Effect of heat exchanger integration in aerodynamic optimization of an aggressive S-duct

Paper in proceeding, 2022

Intercooling the core flow in the compression process using bypass air can potentially reduce fuel consumption in commercial aviation. However, one of the critical challenges with intercooling is the installation and weight penalty due to complex ducting and large surface area for air-to-air heat exchangers (HEX).

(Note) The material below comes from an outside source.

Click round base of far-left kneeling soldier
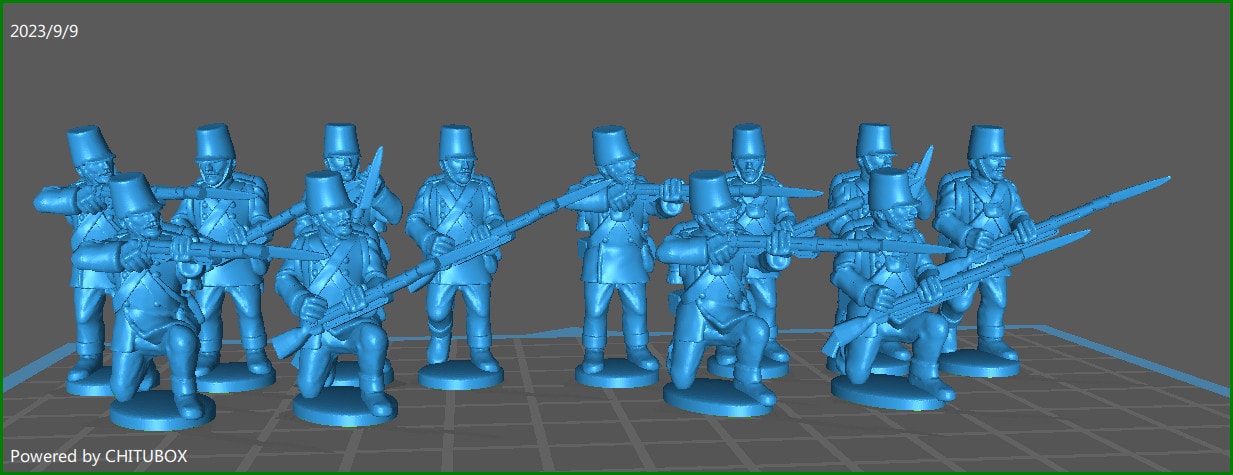1233x475 pixels. pos(162,411)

The recent interest in cryogenic hydrogen (LH2) as a potentially carbon-neutral fuel for commercial aviation expands the propulsive
system’s design space due to the vastly different fuel properties between classical Jet-A and LH2. Regarding intercooling, LH2 adds a formidable heat sink with a high specific heat capacity and low storage temperature at 20K and, if utilised in the intercooling process, should allow for increased cooling power density with less installation penalties than an air-to-air HEX. Furthermore, the heat is transferred to the fuel instead of ejected
into the bypass air which has potential thermodynamical benefits. The HEX can further be synergistically used to radial turn the core flow in the ICD.
This paper presents the integration of a compact air-to-LH2 heat exchanger inside the gas path of the intermediate compressor duct (ICD) as the shape of a truncated cone. Axisymmetric numerical simulations areutilised to evaluate the duct performance and optimise hub and shroud lines for minimal pressure drop andoutlet uniformity. The HEX sizing was based on a preliminary system model of an LH2 commercial aviation engine with 70,000 lbs of thrust.